На секунду её ум сделался ясным, как солнечное летнее утро. Она увидела себя со стороны, отчётливо разглядела последние свои безумные шаги, словно написанные кровавыми иероглифами на снегу.
– Говори слова! – вывел её из оцепенения голос и звонкий удар соломенной плётки по ногам. – Гулялась-ибалась?
Лариса зажмурилась и громко произнесла всё, что от неё требовалось, и прислушалась к себе. По телу разлилось тепло. Она открыла глаза и увидела смотревшего на неё Дениса, его щёки пылали огнём.
«Почему ему стыдно за эти мои слова? Быть со мной не стыдился, а назвать всё своими именами не хочет, краснеет. Странные мы все люди, странные, дурные, необъяснимые. Может быть, ничего не случилось бы со мной, если бы можно было не бояться всегда говорить то, что на душе, если бы не скрывать сокровенного, если бы не страшиться, что за проявление любви сгноят за решёткой. Ведь я люблю этого мальчишку, люблю до головной боли, но не имею законного права любить его. Что за уродливый мир создали люди? Что будет со всеми нами, если мы не будем такими, как собравшиеся в этой странной избушке?»
– В рот брала? Ярилу сосала? – Вопрос заставил её посмотреть на мужичонку.
– Брала и сосала, – кивнула Лариса.
– Пенку глотала?
– Глотала.
– О любви говорила?
– Говорила.
– Молодец, баба, не зазряшная у тебя красота! – похвалил мужичок и потрепал Ларису по затылку, с удовольствием рассыпая её чёрные волосы.
– А теперь, гости дорогие, поднимайтесь на ноги, – влетели в помещение две приземистые фигуры в натянутых поверх голов мешках с дырками для глаз и нарисованными громадными улыбающимися ртами, – поднимайтесь и брысь на улицу пляски плясать! Не то вениками зашибём!

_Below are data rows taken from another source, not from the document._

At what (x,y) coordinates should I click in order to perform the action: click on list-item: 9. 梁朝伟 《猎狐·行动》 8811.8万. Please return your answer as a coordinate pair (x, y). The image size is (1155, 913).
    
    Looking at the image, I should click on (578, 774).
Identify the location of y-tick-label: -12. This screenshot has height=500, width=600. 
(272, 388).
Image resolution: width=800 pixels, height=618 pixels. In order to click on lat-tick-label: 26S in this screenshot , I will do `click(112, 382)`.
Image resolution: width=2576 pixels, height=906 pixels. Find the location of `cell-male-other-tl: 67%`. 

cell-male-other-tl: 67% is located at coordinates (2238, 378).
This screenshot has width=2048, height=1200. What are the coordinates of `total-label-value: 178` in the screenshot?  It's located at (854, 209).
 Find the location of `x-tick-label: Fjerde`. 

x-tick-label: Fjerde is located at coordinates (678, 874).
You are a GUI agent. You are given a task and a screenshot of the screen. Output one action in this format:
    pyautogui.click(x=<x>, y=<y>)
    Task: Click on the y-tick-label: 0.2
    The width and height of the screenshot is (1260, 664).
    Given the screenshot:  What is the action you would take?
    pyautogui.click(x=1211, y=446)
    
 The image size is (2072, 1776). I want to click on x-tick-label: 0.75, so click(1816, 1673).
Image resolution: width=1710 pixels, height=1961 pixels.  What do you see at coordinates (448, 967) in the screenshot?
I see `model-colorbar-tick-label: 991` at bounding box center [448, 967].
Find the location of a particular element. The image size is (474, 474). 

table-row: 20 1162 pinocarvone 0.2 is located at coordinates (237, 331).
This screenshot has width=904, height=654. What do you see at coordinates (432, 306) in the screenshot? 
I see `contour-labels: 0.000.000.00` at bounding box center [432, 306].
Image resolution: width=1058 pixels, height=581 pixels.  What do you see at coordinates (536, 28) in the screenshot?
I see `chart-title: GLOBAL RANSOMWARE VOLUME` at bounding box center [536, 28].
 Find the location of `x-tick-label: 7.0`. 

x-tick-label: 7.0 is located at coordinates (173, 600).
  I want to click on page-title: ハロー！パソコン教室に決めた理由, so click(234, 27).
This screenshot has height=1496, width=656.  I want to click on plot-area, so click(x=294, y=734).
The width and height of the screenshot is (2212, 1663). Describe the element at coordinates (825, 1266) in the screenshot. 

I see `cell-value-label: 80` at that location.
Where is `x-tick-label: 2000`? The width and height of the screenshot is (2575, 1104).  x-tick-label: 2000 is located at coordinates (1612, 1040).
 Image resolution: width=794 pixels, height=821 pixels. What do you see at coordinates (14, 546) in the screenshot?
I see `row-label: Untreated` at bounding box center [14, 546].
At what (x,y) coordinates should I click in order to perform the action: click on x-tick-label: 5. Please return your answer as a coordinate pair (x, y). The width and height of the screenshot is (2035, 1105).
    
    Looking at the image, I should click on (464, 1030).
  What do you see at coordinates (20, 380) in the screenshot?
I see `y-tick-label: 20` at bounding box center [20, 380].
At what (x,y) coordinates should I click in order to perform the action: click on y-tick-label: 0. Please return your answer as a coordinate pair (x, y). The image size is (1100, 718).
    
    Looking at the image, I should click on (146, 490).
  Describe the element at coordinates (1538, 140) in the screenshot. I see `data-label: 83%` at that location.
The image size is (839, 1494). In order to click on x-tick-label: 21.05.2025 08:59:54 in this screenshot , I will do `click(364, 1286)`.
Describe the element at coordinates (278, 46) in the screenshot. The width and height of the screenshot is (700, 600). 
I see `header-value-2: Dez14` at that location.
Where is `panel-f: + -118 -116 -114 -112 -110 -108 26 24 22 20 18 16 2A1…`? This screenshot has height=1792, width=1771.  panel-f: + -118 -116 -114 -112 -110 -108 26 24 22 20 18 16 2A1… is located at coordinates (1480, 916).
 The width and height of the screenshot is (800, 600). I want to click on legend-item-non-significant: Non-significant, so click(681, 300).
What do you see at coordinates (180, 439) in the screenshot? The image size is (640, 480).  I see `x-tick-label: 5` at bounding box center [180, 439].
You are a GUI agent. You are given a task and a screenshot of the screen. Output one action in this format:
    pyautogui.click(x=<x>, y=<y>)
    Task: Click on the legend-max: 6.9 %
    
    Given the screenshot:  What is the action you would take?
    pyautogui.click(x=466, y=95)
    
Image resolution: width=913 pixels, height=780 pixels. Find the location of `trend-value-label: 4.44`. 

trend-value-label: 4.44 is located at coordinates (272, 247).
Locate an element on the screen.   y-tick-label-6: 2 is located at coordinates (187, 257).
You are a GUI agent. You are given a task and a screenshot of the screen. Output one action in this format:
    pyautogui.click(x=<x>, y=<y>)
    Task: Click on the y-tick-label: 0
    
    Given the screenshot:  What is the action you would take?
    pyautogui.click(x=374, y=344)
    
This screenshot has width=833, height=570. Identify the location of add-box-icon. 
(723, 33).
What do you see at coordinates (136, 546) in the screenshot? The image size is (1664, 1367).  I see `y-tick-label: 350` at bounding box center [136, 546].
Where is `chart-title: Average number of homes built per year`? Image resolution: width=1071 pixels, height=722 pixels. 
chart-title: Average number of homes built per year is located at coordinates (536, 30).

Каждый с грохотом поставил на пол по кадке с крутым кипятком и выхватил оттуда по два распаренных берёзовых веника.
– Берегись!
Они принялись носиться по горнице, нахлёстывая направо и налево, разбрызгивая ароматные обжигающие капли, нанося удары по плечам и спинам всех без разбора. В избе поднялся страшный визг и смех, сопровождаемый непечатными прибаутками ряженых.
Сергей выскользнул из дома вслед за Ларисой и схватил её за локоть.
– Лара! Остановись!
Она обернулась. На лице выразилось удивление, затем – паника.
– А вот и я, – Лисицын торопливо срывал с лица солому.
Лариса бледнела на глазах.
– Что тебе надо? – Она сорвалась с места и пустилась бегом сквозь шумную толпу.
Следом за ней помчался ничего не понимающий Денис.
– Лара! – кричал он.
– Скорее, бежим, Дэн! Этот человек преследует меня!
Сергей припустил за ними, но его тут же сбили с ног ряженые с вениками.